> **Selection**:
☆ ☆ ☆ ☆
Pheasants & wild quail in southwest Nebraska
By Ralph P. Stuart
The five-month-old shorthair was putting on a show. Racing from one side of the field to the other, he was the picture of puppyhood—all legs and ears and unbridled enthusiasm. Investigating one second, chasing the next. Bouncing off of hunters’ legs and other dogs in a rush to drink in all of the sights, sounds and smells of bird cover.
And who could blame him? It was a beautiful fall day in southwest Nebraska. A vault of blue sky, a nip in the air, a slight breeze into which to work. We already had enjoyed a morning of productive hunting and been rewarded with several roosters and a trio of quail. Which is why when guide Kyle Waggoner had asked if he could run his young dog, there had been no hesitation. “Heck, yeah!”
Five more minutes of chaos were enough for Kyle, and he decided to apply the reins. “Happy, c’mere, boy . . . . Happy!”
I glanced about for the most appropriately named dog I’ve ever known. Nothing. Then I noticed a suspicious white patch 20 yards away.
“Um, Kyle, I think Happy is stopped over here. He may be on point.”
The words were barely out of my mouth when it was like the dog had stepped on a land mine. The air around him filled with wings, as a dozen bobwhites blew out of the grass and made for a nearby windrow. Thankfully I regained my wits in time to scratch down a straggler.
These days, the opportunity to take wild quail as part of a mixed bag with pheasants is something special. (The chance to do so as reward for a young dog’s “lightbulb moment” even more so.) It is the result of hard work, focused habitat management and proper caretaking of a valuable resource. And nowhere is this more evident than at Nebraska’s Wine Glass Ranch—home of the guiding operation Open Country Adventures (OCA).
Located in the town of Imperial, in the state’s southwest corner, the Wine Glass Ranch has a rich history. A white cement post marks where the Great Western Cattle Trail crossed the property in the late 1800s, and the ranch itself was established in 1888 and has been owned by the Pribbeno family ever since. Today it is a 24,000-acre working farm and ranch, growing mostly corn, wheat, millet and milo in addition to having an active cow-calf operation and offering custom grazing.
The family had run a small hunting operation until four years ago, when it decided to take things to the next level. That’s when Kyle Waggoner was brought on board. Kyle is a jack of all trades, having been a melon farmer, a rancher, a lumberman, a builder, a financial analyst, a guide . . . . (“In other words,” according to his wife, Shannon, “he’s never grown up.”) He is the operation’s chief cook and bottle washer and involved in every aspect of the business.
Through Kyle’s efforts, OCA now offers bird hunting on 4,000 acres of the ranch plus another 1,600 acres of leased land. Included are three controlled shooting areas of about 600 acres each. But the main focus has been improving habitat. Kyle has planted more than 50 food plots—many placed strategically not only to benefit wildlife but also to take advantage of terrain features and shelterbelts in order to get birds to fly. (He doesn’t like to use blockers when walking fields.) On CRP land he has been improving cover by letting weeds prosper and planting warm- and cold-season grasses. And throughout the ranch he has been installing guzzlers, providing supplemental water in a region that typically receives 18 inches of precipitation annually.
☆ ☆ ☆ ☆
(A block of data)
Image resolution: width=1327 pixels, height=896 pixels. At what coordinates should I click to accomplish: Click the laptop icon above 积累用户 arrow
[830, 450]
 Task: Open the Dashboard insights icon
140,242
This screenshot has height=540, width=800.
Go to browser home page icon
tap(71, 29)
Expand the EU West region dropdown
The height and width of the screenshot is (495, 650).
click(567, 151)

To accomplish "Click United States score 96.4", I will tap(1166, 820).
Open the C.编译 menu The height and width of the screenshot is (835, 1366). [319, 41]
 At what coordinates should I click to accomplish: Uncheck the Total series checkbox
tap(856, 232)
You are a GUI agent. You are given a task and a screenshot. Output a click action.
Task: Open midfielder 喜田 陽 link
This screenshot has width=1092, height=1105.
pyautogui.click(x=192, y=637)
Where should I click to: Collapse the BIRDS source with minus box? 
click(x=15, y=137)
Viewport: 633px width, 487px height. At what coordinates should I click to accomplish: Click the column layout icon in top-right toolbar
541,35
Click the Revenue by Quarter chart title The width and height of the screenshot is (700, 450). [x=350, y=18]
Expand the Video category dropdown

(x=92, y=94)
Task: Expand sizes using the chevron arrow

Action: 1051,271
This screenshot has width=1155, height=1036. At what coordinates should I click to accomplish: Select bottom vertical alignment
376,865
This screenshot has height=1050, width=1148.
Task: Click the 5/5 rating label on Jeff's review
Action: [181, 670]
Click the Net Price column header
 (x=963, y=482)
☆ ☆ ☆ ☆
> **Objective**:
According to the pheasant and quail article, in what year was the Wine Glass Ranch established?

> **The output**:
1888